Victor II. (1055 - 1057). Gerhard von Dollnstein-Hirschberg, mit dem salischen Kaiserhaus verwandt, 1042 Bischof von Eichstätt. Er wurde nach einjähriger Sedisvakanz auf Betreiben Kaiser Heinrichs III. am 13.4.1055 zum Papst gewählt. Victor setzte die Reformpolitik seines Vorgängers Leo IX. fort. Nach dem Tode Heinrichs (1056) wirkte Victor als Reichsverweser. Er beriet die regierende Kaiserinwitwe und sicherte die Nachfolge Heinrichs IV.

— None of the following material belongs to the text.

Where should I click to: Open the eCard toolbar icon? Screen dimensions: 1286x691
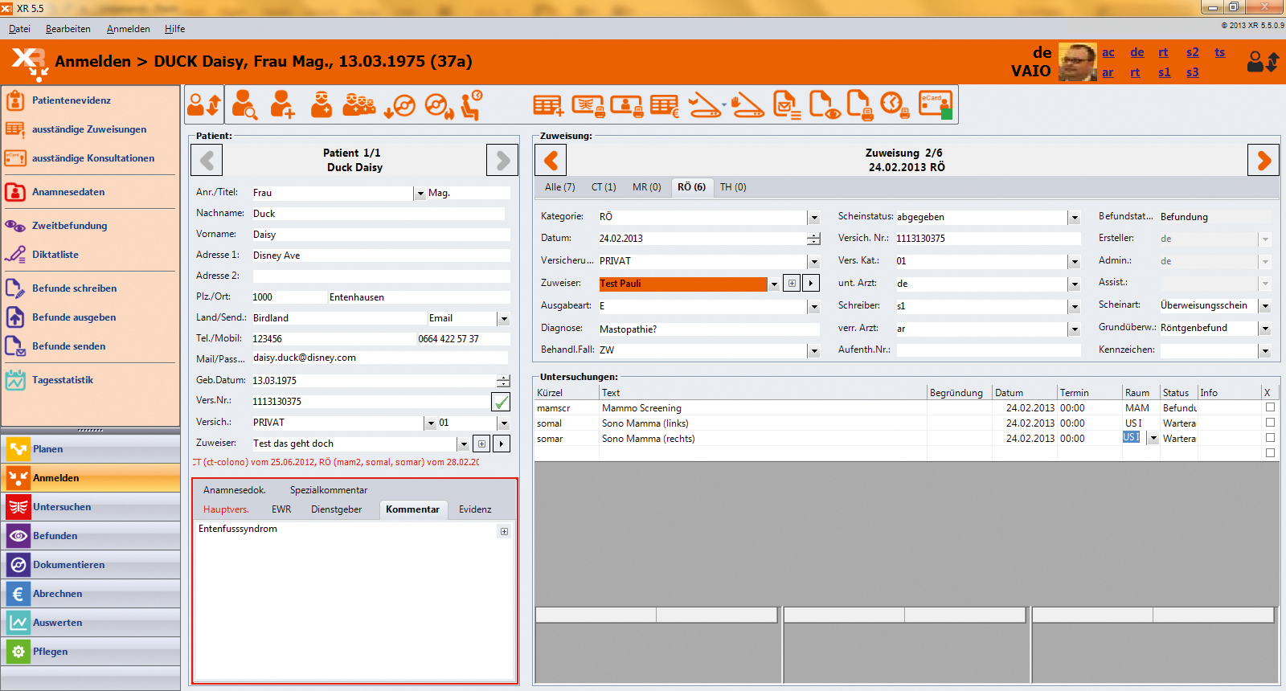click(x=935, y=105)
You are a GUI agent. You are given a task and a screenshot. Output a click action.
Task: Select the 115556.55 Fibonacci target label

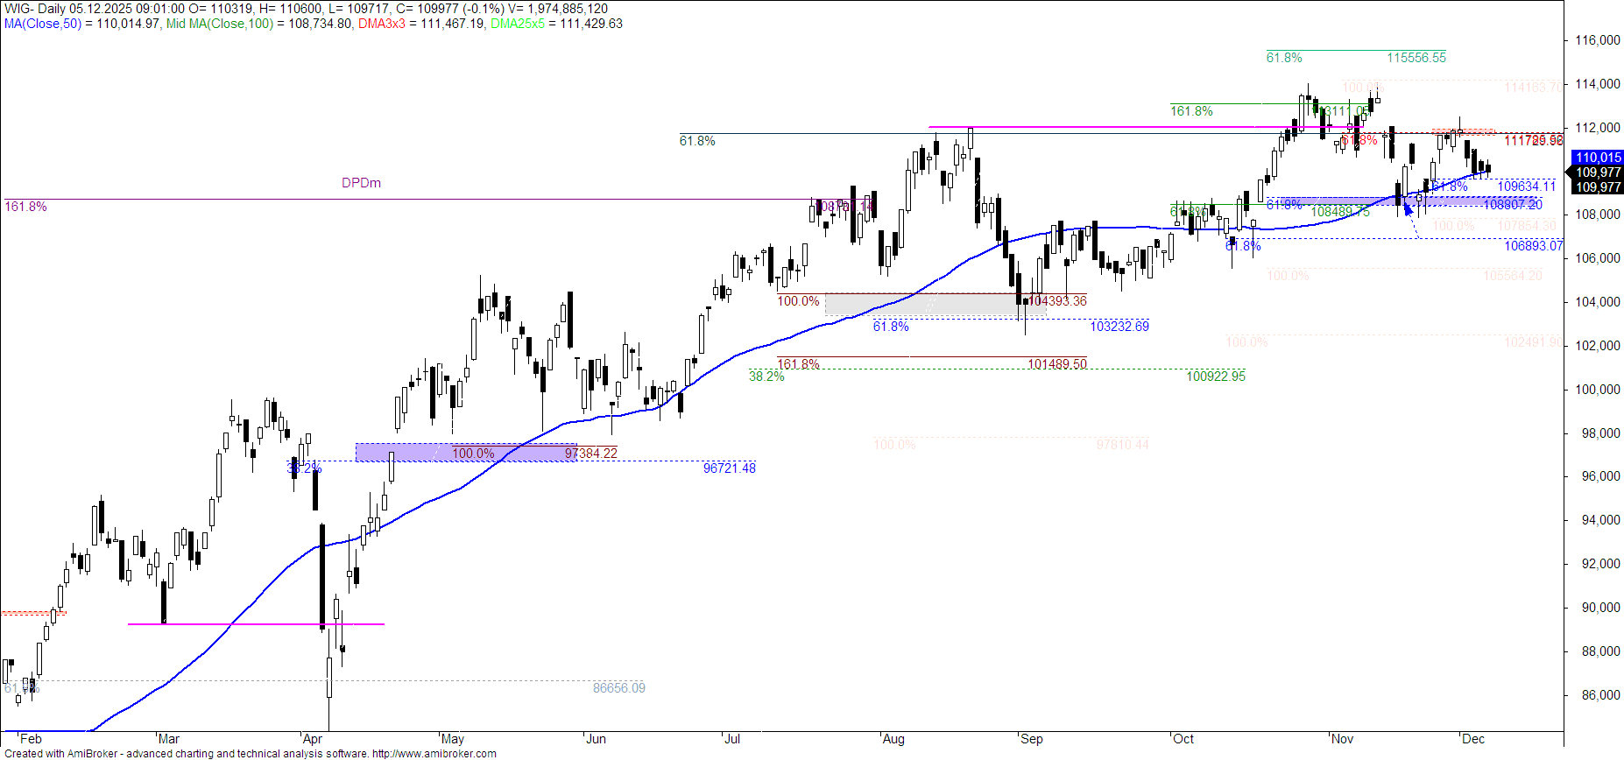click(1416, 58)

Stephan IX. (1057 - 1058). Friedrich, Herzog von Lothringen. Er hatte Leo IX. nach Italien begleitet und war Abt von Monte Cassino, Kardinal und päpstl. Gesandter in Konstantinopel geworden. Schon vier Tage nach dem Tode Victors II., am 2.8.1057, wurde er, zunächst ohne Zustimmung der Kaiserinwitwe und Regentin Agnes, zum Papst gewählt. Auch er bemühte sich um die Reformierung der Kirche und bekämpfte die Simonie, die er als "Häresie" brandmarkte. Dem Kaisertum gegenüber versuchte er der Kirche größere Unabhängigkeit zu verschaffen.
Nikolaus II. (1058 - 1061). Gerhard von Burgund, Mönch, Bischof von Florenz, am 6.12.1058 zu Siena gewählt, konnte erst nach der Flucht des von der röm. Adelspartei der Tusculaner aufgestellten Papstes Benedikt X. in Rom inthronisiert werden. Auf dem von ihm einberufenen Laterankonzil (1059) wurde die Prozedur der Papstwahl dahingehend geändert, dass dem Kardinalskollegium das alleinige Wahlrecht reserviert und das Vorschlagsrecht des dt. Königs bzw. Kaisers abgeschafft wurde. Der Protest der dt. Bischöfe auf der Synode zu Worms (1061) blieb ohne Wirkung.
Die den dt. Päpsten gemeinsame kurze Amtszeit hat zu Gerüchten Anlass gegeben, dass ihrem Ableben nachgeholfen worden sei. Dieser Verdacht könnte durch den hohen Bleigehalt in den Knochen des in Bamberg beigesetzten Clemens II. (festgestellt 1942) gestützt werden.